Как только Цзян посчитал, что основы она освоила, они перешли к спаррингу. Занимались они этим каждый день по четыре часа. Они дрались голыми руками и с оружием, иногда Рин отбивалась голыми руками, а Цзян брал оружие.
— Состояние ума не менее важно, чем состояние тела, — объяснял Цзян. — В пылу драки твой разум должен быть спокоен и устойчив, как скала. Нужно удерживать равновесие по центру, все видеть и все контролировать. Все пять элементов должны быть сбалансированы. Слишком много огня — и ты будешь наносить удары слишком хаотично. Слишком много воздуха — и будешь драться слишком легковесно, перейдешь в оборону. Слишком много земли — и… Ты меня слушаешь вообще?
Она не слушала. Трудно сосредоточиться, когда Цзян тычет в нее боевой алебардой, вынуждая танцевать вокруг, чтобы ее не проткнули.
Метафоры Цзяна для нее мало значили, но Рин быстро научилась избегать ранений. Возможно, этого он и добивался. У нее развилась мышечная память. Рин обнаружила, что стоит ожидать от оппонента только определенных движений и комбинаций, которые могут оказаться успешными. И научилась реагировать на них автоматически. Научилась за несколько секунд до атаки предугадывать движения Цзяна, читать их по наклону корпуса и блеску в глазах.

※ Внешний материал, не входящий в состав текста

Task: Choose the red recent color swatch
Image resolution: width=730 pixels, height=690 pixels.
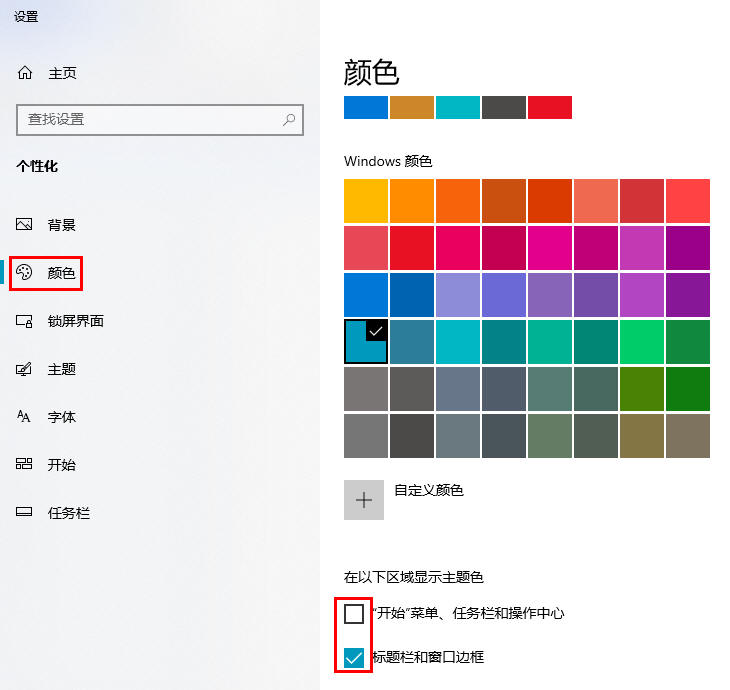Action: tap(550, 108)
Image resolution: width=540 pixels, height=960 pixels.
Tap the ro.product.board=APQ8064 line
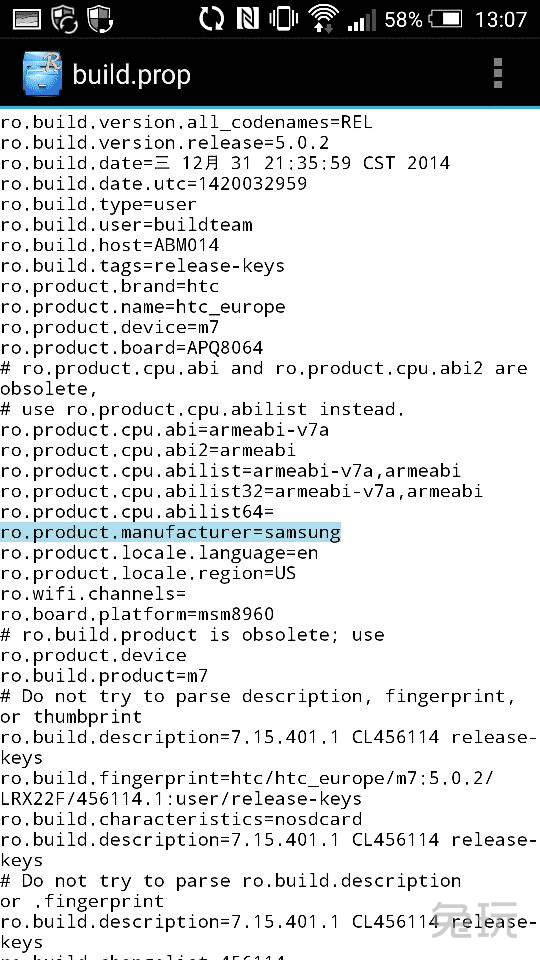pos(132,348)
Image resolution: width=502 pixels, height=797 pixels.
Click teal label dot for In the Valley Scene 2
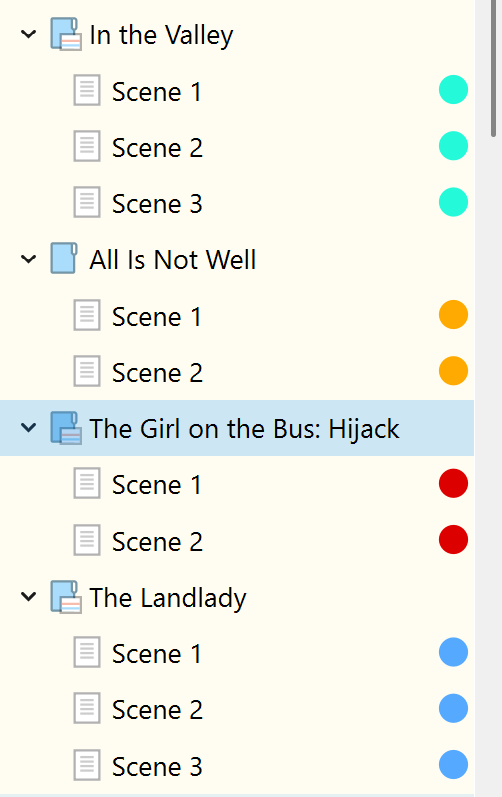coord(453,146)
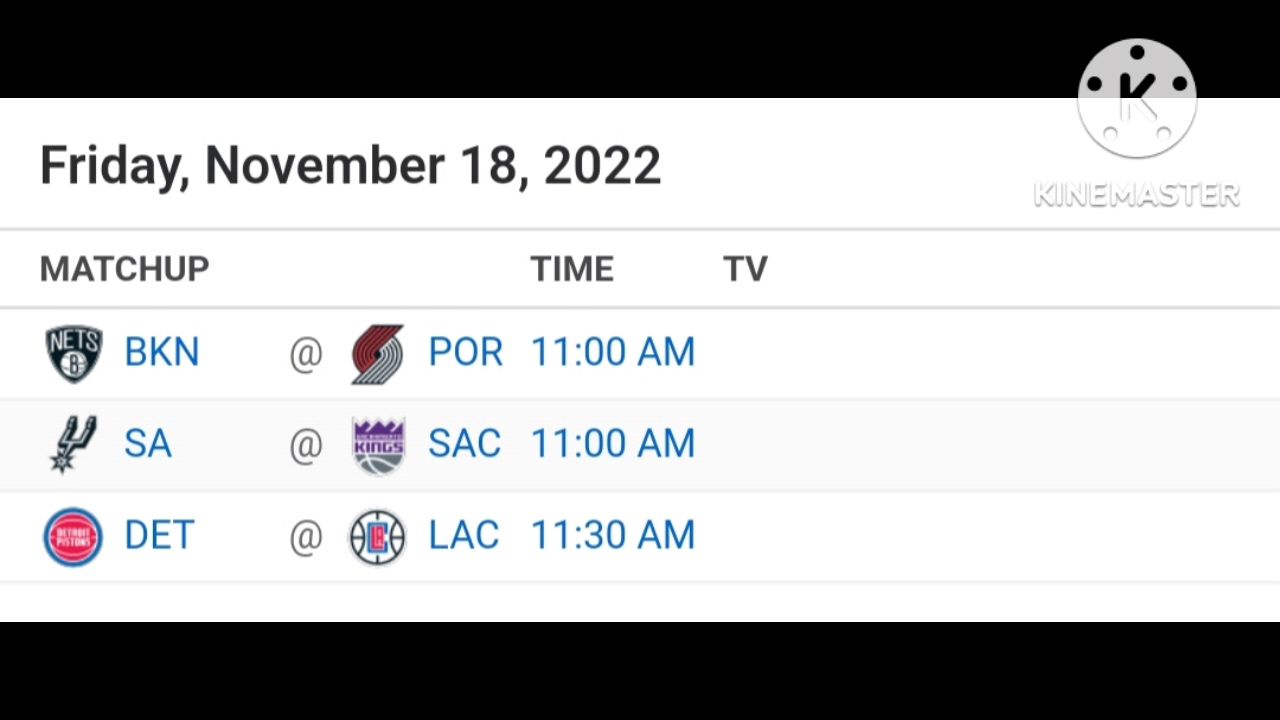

Он беспощадно наседал. Когда Рин уставала, Цзян напирал сильнее. А если падала, атаковал, как только она поднималась на ноги. Рин научилась постоянно быть настороже, засекать боковым зрением малейшие движения.
Однажды она прижалась к нему бедром и, навалившись изо всех сил, перекинула его через правое плечо.
Цзян проскользил по каменному полу и брякнулся о стену сада, так что зашатались полки и чуть не свалились горшки с кактусами.
Пару секунд Цзян лежал, приходя в себя. Потом встретился взглядом с Рин и заулыбался.
Последний день Рин с Сунь-цзы оказался самым тяжелым.
Сунь-цзы больше не был милым поросенком, став на редкость жирным и вонючим чудовищем. Ничего привлекательного. Если Рин и нравились его преданные карие глаза, всю ее привязанность сводили на нет необъятные размеры Сунь-цзы.
Нести его в гору было пыткой. Сунь-цзы больше не помещался в корзину. Рин приходилось нести его на спине, ухватив за передние ноги.
Она уже не могла идти с той же скоростью, как когда носила Сунь-цзы на руках, но приходилось поторапливаться, иначе она рисковала остаться без завтрака, а что еще хуже — пропустить занятия. Она раньше вставала. Бежала быстрее. Ковыляла в гору, при каждом шаге хватая ртом воздух. Сунь-цзы лежал на ее спине, положив рыло ей на плечо и купаясь в утреннем солнце, пока мускулы Рин скрипели от натуги. Добравшись до водопоя, она опустила свинью на землю и рухнула.
— Пей, обжора, — проворчала она, пока Сунь-цзы резвился в ручье. — Жду не дождусь того дня, когда тебя зарежут и съедят.
На пути вниз солнце шпарило вовсю, и, несмотря на зимний холод, Рин обливалась потом. Она проковыляла через мясной квартал к домишке вдовы Маун и без всякой элегантности скинула Сунь-цзы на пол.